▶ [List of tasks]:
1) According to the Maand core concepts page, what value in each bucket is incremented on every deploy?
2) Translate this sentence from the Maand core concepts page into Spanish: "Workers are never the source of truth for catalog data."
3) In the Maand core concepts page, swap "laptop" for "desktop" in the part that opens with the words "Core concepts" and closes with "(deploy, job control)", and give that part again.

▶ [Excerpted passage]:
Core concepts
First time here? Read the guided tour (chapters 1–12) for a slower introduction. This page is a consolidated reference for bucket, worker, job, and allocation.
Maand is an agentless workload orchestrator. You run the maand CLI on a host machine (laptop, CI runner, or bastion). That host holds the bucket — local files and SQLite state. Workers are ordinary Linux hosts reached over SSH; nothing is installed on them except what you deploy (job files, runner.py, and runtime directories).
┌──────────────────── maand CLI host ────────────────────┐
│ bucket/ │
│ maand.db + KV workspace/ secrets/ tmp/ │
│ │ │ │
│ │ build reads │ │
│ ▼ ▼ │
│ catalog (workers, jobs, allocations) │
└────────────────────────┬───────────────────────────────┘
│ ssh + rsync (deploy, job control)
┌───────────────┼───────────────┐
▼ ▼ ▼
Worker A Worker B Worker C
/opt/worker/<bucket_id>/
Official site: maand.sh
Bucket
A bucket is one maand project directory. Run all maand commands from that directory (or with bucket.Location set to it in tests).
| Path | Role |
|---|---|
maand.conf |
SSH user/key, sudo, cert TTL, job_config_selector, log_format |
data/maand.db |
SQLite catalog: workers, jobs, allocations, hashes, KV history |
workspace/ |
Source of truth you edit: workers.json, jobs/<name>/, optional disabled.json |
secrets/ |
CA, worker SSH private key, KV encryption key |
tmp/ |
Staging for deploy and hook workspaces |
logs/ |
Structured command logs from deploy, rsync, SSH, hooks (logs/runs/<run_id>/ per invocation) |
Each bucket has a stable bucket_id (UUID) and an update_seq incremented on every deploy. Workers store both in worker.json so manual job control can detect drift.
Build reads workspace/ → updates maand.db and KV. Deploy reads the DB → rsyncs to workers. Workers are never the source of truth for catalog data.

▶ [Information shown]:
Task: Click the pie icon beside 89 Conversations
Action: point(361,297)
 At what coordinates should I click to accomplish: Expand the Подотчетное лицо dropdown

▶ [Answers for this exercise]:
1) The update_seq.

2) Los workers nunca son la fuente de verdad de los datos del catálogo.

3)
Core concepts
First time here? Read the guided tour (chapters 1–12) for a slower introduction. This page is a consolidated reference for bucket, worker, job, and allocation.
Maand is an agentless workload orchestrator. You run the maand CLI on a host machine (desktop, CI runner, or bastion). That host holds the bucket — local files and SQLite state. Workers are ordinary Linux hosts reached over SSH; nothing is installed on them except what you deploy (job files, runner.py, and runtime directories).
┌──────────────────── maand CLI host ────────────────────┐
│ bucket/ │
│ maand.db + KV workspace/ secrets/ tmp/ │
│ │ │ │
│ │ build reads │ │
│ ▼ ▼ │
│ catalog (workers, jobs, allocations) │
└────────────────────────┬───────────────────────────────┘
│ ssh + rsync (deploy, job control)